**Supplied text**
=== Section Start ===
Simplistic view. You don’t have to sacrifice everything if you switch to more sustainable options. For example, if every car had an electric engine, we’d save >50% of transportation energy, just because an electric engine turns electricity into movement way more efficiently (>85%) than an ICE with a max efficiency of <40%.
Sure, there are other challenges, but it’s too simple to say that anything else but nuclear is worth it.
Irrelevant. Who cares how much energy is being saved by an electric engine when the energy provided by nuclear energy means that relatively minuscule savings like 50% would not be appreciable in any way? The only way that percentages such as those you describe would even matter is when the energy substrate is either in shortage or pollutive, or if the infrastructure isn't scaled. When the energy is beyond plentiful, why quibble over engine efficiency other than from a personal cost standpoint?
> but it’s too simple to say that anything else but nuclear is worth it.
Nonsense. You call my argument "simplistic", but all you've done is point out how great you think electric engines are, as if that says anything at all about nuclear energy or the philosophy behind its opponents.
Because nuclear energy has risks that solar and wind don’t have. And nuclear does pollute a lot more. If we plaster the world with nuclear reactors, risk and pollution goes up. You dismiss these two factors as completely irrelevant. Energy efficiency is important, because it helps to reduce both.
> Because nuclear energy has risks that solar and wind don’t have.
Everything has risk. Solar panels can fall and kill you. Wind turbines kill birds.
> And nuclear does pollute a lot more.
Oh really. Tell me more.
> If we plaster the world with nuclear reactors, risk and pollution goes up.
What pollution? What about CO2?
> You dismiss these two factors as completely irrelevant.
That's because it is irrelevant.
=== Section End ===
**Check your understanding**
[A] In the nuclear energy discussion, why would putting an electric engine in every car save more than half of transportation energy? Answer in one to three sentences.
[B] According to the nuclear energy discussion, what harm do wind turbines cause?
[C] Retype the part of the nuclear energy discussion starting with "Nonsense. You call" and going on through "turbines kill birds.".
The material that comes next is separate from the nuclear energy discussion.

**Data listing**
=== Section Start ===
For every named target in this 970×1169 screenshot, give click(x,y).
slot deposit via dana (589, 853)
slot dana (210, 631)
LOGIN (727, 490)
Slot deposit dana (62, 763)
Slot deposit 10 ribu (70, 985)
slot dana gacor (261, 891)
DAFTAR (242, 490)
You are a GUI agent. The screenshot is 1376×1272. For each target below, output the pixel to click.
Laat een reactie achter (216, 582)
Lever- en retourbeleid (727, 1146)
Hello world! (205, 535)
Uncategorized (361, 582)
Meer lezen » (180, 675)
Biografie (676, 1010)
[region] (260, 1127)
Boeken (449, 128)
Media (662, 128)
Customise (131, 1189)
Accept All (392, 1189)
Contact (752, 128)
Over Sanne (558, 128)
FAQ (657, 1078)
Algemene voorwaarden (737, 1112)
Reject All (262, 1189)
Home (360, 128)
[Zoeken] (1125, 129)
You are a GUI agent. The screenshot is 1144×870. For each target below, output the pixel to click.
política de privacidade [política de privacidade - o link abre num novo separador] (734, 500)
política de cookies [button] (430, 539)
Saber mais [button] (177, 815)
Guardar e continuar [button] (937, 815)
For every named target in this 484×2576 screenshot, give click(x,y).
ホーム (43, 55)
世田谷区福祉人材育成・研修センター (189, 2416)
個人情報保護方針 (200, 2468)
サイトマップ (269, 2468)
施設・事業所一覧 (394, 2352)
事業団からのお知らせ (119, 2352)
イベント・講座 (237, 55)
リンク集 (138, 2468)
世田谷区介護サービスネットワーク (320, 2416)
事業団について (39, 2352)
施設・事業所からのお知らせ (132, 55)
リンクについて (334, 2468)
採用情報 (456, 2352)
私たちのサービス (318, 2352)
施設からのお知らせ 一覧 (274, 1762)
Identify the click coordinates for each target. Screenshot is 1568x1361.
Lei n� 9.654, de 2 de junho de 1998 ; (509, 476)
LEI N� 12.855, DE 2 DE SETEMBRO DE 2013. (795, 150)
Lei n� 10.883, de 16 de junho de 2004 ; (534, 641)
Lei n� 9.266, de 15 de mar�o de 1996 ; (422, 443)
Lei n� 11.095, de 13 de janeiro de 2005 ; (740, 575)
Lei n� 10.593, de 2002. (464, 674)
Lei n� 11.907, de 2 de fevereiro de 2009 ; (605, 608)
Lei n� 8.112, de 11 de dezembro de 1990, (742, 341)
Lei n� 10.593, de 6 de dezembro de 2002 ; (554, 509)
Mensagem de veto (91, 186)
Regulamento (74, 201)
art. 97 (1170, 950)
=== Section End ===
**Answer section**
[A] An electric engine turns electricity into movement far more efficiently, at over 85%, than an internal combustion engine, whose maximum efficiency is under 40%. Switching every car to an electric engine would therefore save more than 50% of transportation energy.

[B] Wind turbines kill birds.

[C]
Nonsense. You call my argument "simplistic", but all you've done is point out how great you think electric engines are, as if that says anything at all about nuclear energy or the philosophy behind its opponents.
Because nuclear energy has risks that solar and wind don’t have. And nuclear does pollute a lot more. If we plaster the world with nuclear reactors, risk and pollution goes up. You dismiss these two factors as completely irrelevant. Energy efficiency is important, because it helps to reduce both.
> Because nuclear energy has risks that solar and wind don’t have.
Everything has risk. Solar panels can fall and kill you. Wind turbines kill birds.